- _EXERCISE MATERIALS_:
━━━━━━━━━━━━━━━━━━━━━━━━━━━━━━

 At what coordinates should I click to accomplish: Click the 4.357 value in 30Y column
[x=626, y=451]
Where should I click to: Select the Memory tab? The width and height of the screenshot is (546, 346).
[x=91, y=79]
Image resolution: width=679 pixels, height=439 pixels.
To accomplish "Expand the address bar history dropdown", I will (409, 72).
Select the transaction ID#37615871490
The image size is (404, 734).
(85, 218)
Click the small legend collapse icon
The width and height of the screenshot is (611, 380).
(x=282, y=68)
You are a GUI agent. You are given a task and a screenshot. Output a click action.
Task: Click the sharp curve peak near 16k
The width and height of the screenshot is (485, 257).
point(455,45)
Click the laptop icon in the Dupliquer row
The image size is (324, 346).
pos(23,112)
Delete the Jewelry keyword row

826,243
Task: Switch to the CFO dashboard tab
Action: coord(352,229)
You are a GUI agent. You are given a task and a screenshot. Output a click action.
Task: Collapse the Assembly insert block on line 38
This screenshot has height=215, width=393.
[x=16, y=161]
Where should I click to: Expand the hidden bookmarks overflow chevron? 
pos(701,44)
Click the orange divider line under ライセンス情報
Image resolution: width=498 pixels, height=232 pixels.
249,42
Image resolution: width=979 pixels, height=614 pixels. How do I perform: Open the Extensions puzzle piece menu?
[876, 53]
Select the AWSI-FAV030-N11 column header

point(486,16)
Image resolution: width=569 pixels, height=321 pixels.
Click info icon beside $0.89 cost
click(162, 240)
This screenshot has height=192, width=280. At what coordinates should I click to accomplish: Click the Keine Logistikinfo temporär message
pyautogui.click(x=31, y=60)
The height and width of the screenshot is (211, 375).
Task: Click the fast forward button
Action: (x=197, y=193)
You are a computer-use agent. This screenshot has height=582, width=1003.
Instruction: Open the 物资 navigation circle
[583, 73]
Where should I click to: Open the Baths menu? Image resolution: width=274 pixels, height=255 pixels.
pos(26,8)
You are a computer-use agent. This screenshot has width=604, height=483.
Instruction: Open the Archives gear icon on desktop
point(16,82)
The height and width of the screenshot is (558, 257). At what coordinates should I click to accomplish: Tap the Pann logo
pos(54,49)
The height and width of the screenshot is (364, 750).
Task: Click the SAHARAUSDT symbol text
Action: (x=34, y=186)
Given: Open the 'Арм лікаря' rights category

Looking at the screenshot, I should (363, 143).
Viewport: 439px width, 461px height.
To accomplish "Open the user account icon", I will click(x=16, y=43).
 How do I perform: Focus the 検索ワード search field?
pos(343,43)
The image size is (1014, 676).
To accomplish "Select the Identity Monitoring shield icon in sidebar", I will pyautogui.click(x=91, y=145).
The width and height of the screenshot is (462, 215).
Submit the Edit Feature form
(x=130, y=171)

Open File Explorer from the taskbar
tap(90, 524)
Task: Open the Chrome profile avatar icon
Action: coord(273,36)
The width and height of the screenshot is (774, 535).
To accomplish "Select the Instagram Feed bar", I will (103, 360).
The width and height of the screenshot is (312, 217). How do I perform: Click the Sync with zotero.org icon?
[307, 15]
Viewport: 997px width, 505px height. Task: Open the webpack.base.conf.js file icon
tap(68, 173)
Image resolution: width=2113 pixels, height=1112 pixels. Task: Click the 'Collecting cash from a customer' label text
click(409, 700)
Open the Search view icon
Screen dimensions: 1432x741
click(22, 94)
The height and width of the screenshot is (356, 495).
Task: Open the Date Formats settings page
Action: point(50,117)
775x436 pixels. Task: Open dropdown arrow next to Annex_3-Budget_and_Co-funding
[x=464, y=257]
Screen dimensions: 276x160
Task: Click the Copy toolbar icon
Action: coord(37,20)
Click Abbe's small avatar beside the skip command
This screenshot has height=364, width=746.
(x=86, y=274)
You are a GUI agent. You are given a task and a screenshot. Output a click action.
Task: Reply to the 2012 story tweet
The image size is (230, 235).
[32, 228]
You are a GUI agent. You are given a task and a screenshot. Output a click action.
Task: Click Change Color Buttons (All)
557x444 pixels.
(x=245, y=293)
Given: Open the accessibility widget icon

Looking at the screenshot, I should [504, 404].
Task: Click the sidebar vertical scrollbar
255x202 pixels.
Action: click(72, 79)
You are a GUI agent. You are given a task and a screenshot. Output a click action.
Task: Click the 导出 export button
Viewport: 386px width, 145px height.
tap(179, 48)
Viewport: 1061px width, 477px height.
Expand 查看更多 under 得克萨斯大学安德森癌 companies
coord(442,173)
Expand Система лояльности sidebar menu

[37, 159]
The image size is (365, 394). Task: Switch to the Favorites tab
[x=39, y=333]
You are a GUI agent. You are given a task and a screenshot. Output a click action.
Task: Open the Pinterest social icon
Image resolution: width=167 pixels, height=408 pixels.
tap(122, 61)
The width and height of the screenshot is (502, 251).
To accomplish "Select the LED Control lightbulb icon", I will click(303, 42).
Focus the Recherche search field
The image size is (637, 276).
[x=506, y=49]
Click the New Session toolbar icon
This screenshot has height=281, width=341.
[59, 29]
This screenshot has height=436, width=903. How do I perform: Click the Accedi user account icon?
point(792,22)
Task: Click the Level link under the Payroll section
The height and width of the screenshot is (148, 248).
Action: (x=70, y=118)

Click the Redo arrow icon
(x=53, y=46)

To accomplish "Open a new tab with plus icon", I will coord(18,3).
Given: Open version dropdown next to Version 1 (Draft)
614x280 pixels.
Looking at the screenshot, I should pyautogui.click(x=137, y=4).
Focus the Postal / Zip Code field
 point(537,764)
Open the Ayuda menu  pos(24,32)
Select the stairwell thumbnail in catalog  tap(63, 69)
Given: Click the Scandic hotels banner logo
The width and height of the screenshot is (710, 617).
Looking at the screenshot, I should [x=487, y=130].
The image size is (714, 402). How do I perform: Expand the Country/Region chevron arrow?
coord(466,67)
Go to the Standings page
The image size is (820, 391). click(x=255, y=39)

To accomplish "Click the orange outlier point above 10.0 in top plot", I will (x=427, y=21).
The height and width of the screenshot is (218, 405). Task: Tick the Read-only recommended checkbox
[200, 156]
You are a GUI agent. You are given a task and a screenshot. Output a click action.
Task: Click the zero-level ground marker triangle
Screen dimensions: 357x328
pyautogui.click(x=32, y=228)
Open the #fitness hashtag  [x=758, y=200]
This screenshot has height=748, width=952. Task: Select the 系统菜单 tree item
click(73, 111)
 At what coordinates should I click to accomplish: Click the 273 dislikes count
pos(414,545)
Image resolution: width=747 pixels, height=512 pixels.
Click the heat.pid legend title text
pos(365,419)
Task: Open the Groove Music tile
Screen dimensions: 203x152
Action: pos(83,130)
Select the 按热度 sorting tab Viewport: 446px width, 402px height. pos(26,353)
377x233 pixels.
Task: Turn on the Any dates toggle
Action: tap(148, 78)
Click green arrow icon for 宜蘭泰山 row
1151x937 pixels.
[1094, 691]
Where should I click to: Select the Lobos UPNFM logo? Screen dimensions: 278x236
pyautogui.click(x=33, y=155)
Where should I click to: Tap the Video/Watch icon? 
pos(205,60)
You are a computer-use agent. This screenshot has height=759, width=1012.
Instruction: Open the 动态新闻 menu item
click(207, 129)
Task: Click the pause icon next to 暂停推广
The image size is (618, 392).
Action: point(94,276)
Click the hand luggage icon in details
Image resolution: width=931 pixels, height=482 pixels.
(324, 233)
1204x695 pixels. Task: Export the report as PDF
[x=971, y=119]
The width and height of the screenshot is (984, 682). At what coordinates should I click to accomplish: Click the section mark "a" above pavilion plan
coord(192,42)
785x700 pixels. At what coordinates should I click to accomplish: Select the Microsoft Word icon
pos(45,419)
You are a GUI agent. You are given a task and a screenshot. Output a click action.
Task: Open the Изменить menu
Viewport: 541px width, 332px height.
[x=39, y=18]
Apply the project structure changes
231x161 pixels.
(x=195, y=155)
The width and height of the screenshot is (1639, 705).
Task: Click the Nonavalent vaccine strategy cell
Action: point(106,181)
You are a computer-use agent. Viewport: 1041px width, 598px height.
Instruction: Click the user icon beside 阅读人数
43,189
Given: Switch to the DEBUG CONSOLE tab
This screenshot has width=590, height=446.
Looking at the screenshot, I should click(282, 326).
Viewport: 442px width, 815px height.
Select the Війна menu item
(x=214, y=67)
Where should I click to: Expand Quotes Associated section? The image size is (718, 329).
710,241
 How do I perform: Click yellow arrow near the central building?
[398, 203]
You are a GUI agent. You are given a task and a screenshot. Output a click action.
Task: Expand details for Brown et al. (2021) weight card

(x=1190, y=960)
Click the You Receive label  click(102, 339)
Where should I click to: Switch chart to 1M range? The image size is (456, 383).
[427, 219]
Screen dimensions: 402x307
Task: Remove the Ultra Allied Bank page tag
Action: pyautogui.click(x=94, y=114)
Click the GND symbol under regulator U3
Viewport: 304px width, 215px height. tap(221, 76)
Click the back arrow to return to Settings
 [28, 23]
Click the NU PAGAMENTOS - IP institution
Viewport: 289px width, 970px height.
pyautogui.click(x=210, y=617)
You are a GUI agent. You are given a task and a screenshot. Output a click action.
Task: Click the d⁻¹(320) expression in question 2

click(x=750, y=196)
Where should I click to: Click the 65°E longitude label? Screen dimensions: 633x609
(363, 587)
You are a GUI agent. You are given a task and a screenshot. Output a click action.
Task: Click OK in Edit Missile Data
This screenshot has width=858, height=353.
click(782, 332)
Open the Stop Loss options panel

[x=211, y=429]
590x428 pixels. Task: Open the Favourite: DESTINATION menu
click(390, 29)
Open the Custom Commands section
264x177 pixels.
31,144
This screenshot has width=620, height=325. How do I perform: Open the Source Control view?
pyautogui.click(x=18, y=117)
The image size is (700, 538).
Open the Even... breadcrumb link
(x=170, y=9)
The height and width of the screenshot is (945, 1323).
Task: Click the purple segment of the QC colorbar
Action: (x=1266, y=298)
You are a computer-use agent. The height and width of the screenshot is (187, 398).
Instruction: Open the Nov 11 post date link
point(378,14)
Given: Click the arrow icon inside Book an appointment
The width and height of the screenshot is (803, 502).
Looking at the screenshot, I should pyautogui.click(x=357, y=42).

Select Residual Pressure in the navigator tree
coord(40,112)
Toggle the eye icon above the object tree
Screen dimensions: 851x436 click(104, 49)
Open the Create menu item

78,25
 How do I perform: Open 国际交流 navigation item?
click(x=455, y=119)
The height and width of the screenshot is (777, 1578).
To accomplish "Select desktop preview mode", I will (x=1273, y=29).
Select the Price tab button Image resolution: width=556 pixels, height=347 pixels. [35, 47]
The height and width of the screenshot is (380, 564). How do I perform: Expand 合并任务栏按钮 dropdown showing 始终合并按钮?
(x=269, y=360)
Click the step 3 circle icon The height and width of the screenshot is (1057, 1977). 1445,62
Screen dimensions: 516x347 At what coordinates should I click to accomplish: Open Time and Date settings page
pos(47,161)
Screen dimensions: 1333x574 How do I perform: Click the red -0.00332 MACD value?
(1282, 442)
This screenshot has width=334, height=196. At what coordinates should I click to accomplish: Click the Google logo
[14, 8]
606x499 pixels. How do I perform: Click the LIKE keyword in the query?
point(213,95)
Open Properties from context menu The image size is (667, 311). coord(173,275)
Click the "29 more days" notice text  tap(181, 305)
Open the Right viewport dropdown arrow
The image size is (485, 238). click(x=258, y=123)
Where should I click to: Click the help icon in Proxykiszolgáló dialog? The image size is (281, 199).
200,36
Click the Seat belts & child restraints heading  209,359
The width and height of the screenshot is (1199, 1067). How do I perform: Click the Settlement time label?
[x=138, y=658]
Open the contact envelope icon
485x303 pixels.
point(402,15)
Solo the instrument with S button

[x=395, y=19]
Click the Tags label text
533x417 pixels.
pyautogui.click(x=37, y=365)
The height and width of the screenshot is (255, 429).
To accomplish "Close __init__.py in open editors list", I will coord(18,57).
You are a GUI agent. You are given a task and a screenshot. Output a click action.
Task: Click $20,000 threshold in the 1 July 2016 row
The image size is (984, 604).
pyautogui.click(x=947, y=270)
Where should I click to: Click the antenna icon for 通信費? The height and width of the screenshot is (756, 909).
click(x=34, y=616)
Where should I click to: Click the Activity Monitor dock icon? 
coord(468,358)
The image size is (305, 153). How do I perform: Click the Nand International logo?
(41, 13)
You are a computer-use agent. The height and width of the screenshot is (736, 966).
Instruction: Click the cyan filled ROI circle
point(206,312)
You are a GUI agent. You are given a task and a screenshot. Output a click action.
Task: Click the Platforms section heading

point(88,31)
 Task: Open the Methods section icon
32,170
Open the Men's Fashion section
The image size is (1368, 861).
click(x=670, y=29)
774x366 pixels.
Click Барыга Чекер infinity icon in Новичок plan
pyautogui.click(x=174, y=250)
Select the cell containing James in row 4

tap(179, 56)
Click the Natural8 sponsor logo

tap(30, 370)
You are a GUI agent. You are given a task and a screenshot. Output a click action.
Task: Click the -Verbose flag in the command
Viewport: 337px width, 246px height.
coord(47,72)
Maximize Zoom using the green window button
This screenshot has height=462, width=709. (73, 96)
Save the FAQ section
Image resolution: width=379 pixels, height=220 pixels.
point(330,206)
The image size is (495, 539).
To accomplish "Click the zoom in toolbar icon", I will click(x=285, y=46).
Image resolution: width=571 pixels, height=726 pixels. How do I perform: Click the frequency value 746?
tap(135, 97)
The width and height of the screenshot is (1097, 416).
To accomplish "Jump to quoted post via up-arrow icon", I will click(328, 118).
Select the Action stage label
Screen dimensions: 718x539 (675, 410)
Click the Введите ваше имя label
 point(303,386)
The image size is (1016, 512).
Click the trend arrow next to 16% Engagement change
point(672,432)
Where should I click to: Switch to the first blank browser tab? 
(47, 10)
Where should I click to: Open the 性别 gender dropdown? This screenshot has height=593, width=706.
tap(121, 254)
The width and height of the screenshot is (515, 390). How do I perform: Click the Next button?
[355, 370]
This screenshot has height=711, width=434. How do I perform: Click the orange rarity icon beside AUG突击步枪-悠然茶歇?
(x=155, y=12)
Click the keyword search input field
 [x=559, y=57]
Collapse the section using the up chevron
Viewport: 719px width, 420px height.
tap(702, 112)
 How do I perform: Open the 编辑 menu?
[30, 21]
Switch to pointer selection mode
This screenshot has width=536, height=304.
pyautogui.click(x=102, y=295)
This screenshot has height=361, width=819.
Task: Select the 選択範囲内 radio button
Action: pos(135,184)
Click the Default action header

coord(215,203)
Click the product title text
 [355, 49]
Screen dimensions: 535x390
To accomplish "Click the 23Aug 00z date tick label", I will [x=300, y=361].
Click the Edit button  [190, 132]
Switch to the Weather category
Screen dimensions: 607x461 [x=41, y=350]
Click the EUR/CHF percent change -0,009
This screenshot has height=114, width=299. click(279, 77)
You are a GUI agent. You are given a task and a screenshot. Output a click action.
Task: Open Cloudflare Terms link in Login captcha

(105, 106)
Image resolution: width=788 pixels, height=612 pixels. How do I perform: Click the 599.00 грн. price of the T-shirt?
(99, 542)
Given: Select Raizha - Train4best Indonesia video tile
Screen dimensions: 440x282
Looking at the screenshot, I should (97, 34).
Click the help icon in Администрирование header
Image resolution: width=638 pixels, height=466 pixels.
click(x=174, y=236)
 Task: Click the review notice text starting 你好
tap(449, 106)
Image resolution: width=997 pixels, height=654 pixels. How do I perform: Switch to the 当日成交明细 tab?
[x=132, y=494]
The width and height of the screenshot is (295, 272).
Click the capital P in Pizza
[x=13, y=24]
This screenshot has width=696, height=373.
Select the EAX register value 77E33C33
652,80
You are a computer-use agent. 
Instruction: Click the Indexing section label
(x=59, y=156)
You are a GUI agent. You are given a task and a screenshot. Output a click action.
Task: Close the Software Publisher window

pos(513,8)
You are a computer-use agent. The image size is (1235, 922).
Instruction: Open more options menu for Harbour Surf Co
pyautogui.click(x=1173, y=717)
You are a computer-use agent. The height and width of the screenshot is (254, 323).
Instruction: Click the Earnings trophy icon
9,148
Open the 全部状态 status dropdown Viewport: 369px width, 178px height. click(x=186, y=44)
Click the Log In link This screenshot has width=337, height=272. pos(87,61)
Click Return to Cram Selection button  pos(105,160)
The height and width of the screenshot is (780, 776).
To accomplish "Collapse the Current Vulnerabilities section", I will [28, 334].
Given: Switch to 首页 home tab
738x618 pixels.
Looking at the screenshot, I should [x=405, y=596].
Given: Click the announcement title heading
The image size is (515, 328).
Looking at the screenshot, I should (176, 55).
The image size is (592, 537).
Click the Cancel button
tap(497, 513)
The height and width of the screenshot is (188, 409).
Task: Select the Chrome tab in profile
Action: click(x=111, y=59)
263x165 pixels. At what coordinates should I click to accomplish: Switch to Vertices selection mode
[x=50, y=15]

━━━━━━━━━━━━━━━━━━━━━━━━━━━━━━

- _TASK STATEMENT_: Output only the lines from the top of the entries through the one holding "Task: Click the sharp curve peak near 16k", copied exactly.

- _RESULT OF THIS TASK_:
 At what coordinates should I click to accomplish: Click the 4.357 value in 30Y column
[x=626, y=451]
Where should I click to: Select the Memory tab? The width and height of the screenshot is (546, 346).
[x=91, y=79]
Image resolution: width=679 pixels, height=439 pixels.
To accomplish "Expand the address bar history dropdown", I will (409, 72).
Select the transaction ID#37615871490
The image size is (404, 734).
(85, 218)
Click the small legend collapse icon
The width and height of the screenshot is (611, 380).
(x=282, y=68)
You are a GUI agent. You are given a task and a screenshot. Output a click action.
Task: Click the sharp curve peak near 16k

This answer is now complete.